Con le nuove ordinanze firmate dal ministro della Salute Speranza, cambia la collocazione delle regioni nelle fasce di rischio Covid-19. Questa la nuova cartina 'a colori' dell'Italia a partire da domani: in area gialla Campania, Basilicata, Molise, Provincia autonoma di Trento, Toscana; in area arancione Abruzzo, Calabria, Emilia Romagna, Friuli Venezia Giulia, Lazio, Liguria, Lombardia, Marche, Veneto, Piemonte, Puglia, Sardegna, Umbria, Valle d'Aosta; in area rossa Provincia autonoma di Bolzano e Sicilia. Intanto il governatore siciliano Nello Musumeci ha lanciato un appello ai prefetti affinche' diano indicazioni per il rafforzamento dei controlli per il contenimento dell'epidemia da coronavirus in Sicilia, anche utilizzando i militari di "Strade sicure", e uscire a fine mese dalla "zona rossa".

Il presidente della Regione Siciliana, riferisce una nota, lo ha fatto nel corso di una videoconferenza, da cui e' emerso che i dati epidemiologici, valutati in precedenza dalla Cabina di regia nazionale, registrano, in particolare, l'indice RT (riferito dunque al periodo 11-17 gennaio) attestarsi sul valore di 1,27. "Cio' nonostante - ha affermato il governatore - registriamo una mobilita', che riguarda principalmente le tre aree metropolitane e che, da molteplici e ripetute segnalazioni, spesso non corrisponde alle esigenze di lavoro, necessita' e salute, previste dall'ordinanza in vigore.

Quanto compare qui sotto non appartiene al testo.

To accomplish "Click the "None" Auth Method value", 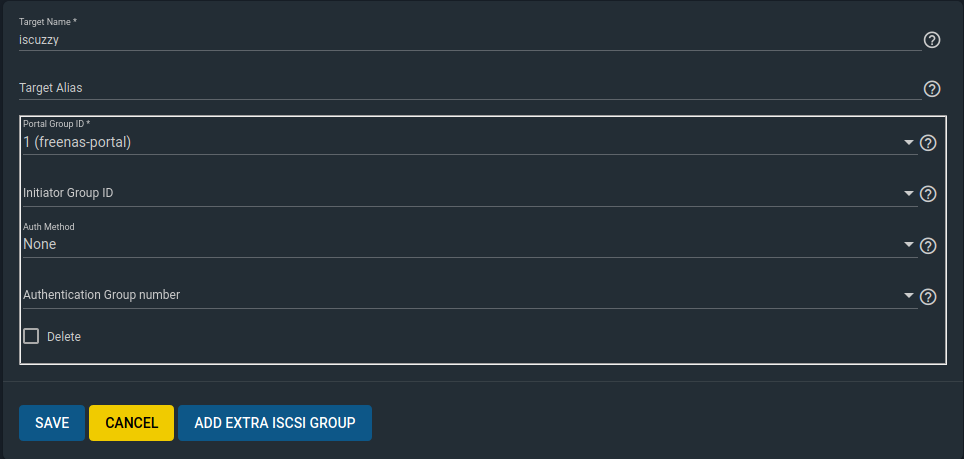I will [40, 244].
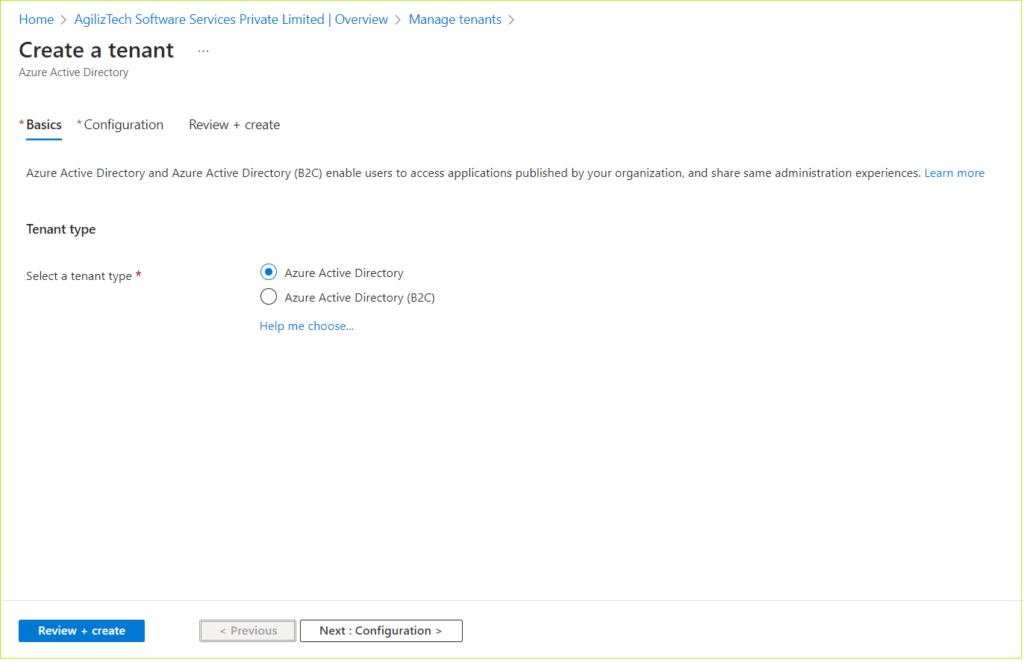The image size is (1024, 660).
Task: Click the Tenant type section header
Action: point(60,229)
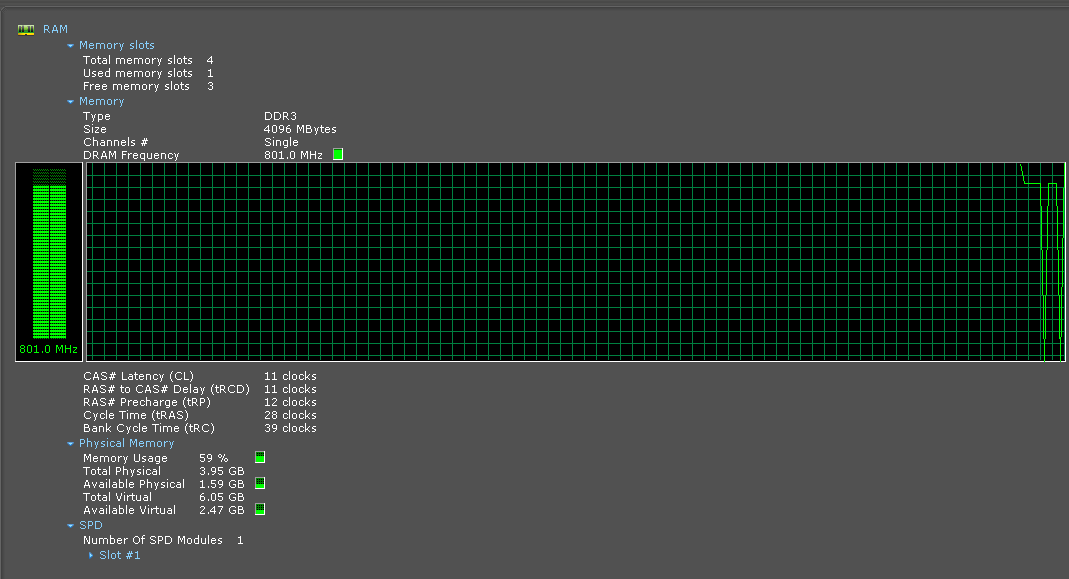Click the RAM memory chip icon
This screenshot has width=1069, height=579.
[26, 30]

A fronte di decine di migliaia di operatori commerciali che mantengono chiusi i propri esercizi nel rispetto delle regole e di milioni di siciliani che fanno altrettanto restando a casa, sono purtroppo tanti, troppi - ha sottolineato Musumeci - i casi di inosservanza che restano impuniti. Come e' ben noto, ma e' bene ribadirlo per scongiurare eventuali letture diverse dell'opinione pubblica, vigilare sull'effettiva osservanza delle disposizioni non e' di nostra competenza. Faccio percio' appello ai prefetti a disporre maggiori e piu' capillari operazioni di controllo, da effettuare con l'ausilio delle forze dell'ordine, della polizia locale e del contingente dell'esercito impegnato nell'operazione 'Strade sicure', per consentirci di essere, alla fine del mese, fuori dalla zona rossa imposta non dal presidente della Regione ma da valori di contagio che purtroppo restano preoccupanti. Il mio compito - ha concluso il governatore - non e' agire con l'occhio al termometro del consenso popolare ma scongiurare la conta tragica delle tante vittime di ogni giorno".

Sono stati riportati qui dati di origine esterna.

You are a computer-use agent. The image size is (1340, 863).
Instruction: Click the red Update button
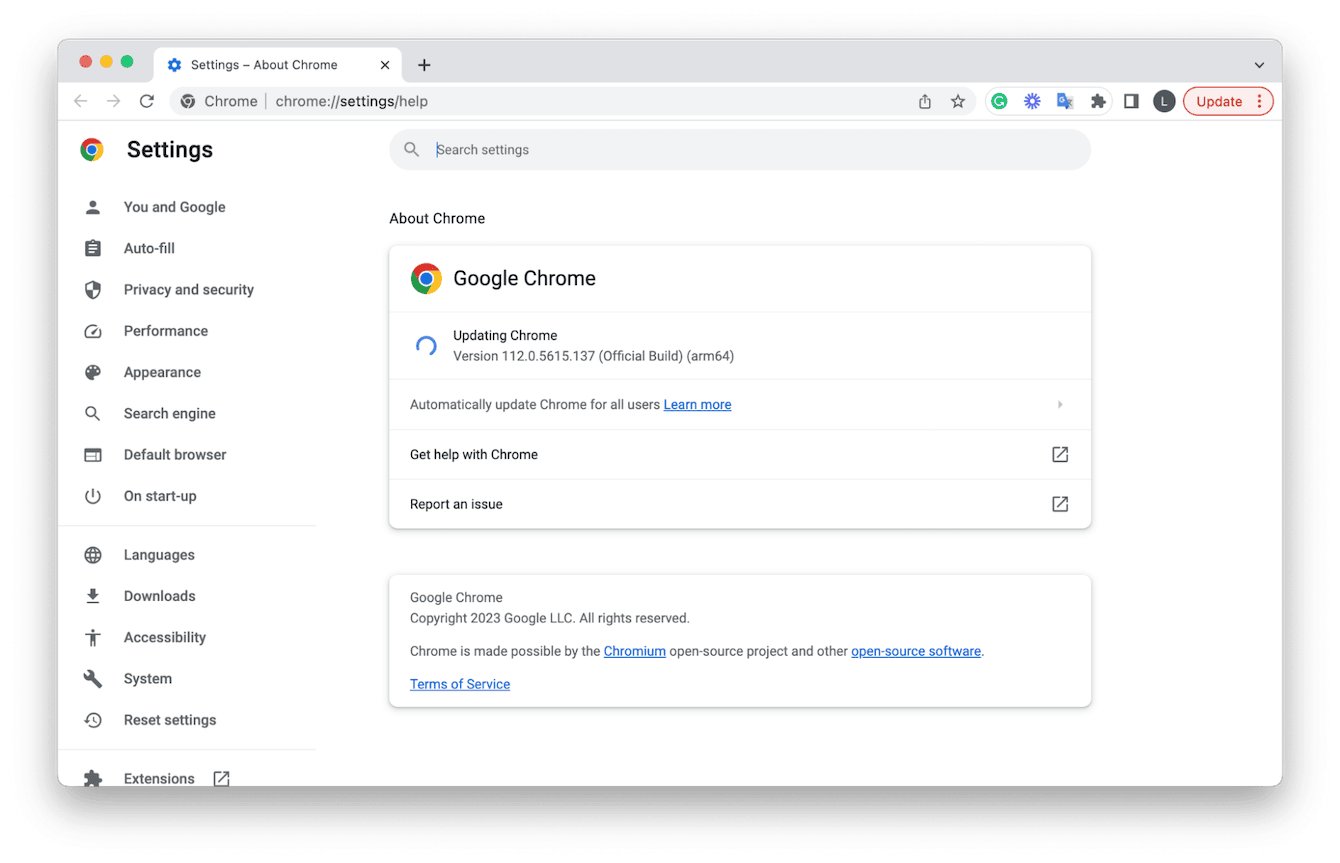(x=1219, y=101)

"Se tutti riusciamo ad essere presenti alle proprie responsabilità questa maledetta epidemia presto sarà soltanto un ricordo". "Sia chiaro - ha spiegato il presidente della Regione Siciliana - io in questi giorni non guardo al termometro del consenso popolare, perché chi gestisce un'epidemia deve guardare al numero dei morti. Noi non ci possiamo permettere il lusso di perdere 40 persone al giorno. ecco perché - ha concluso Musumeci - faccio appello a tutti: se tutti riusciamo ad essere presenti alle proprie responsabilità questa maledetta epidemia presto sarà soltanto un ricordo".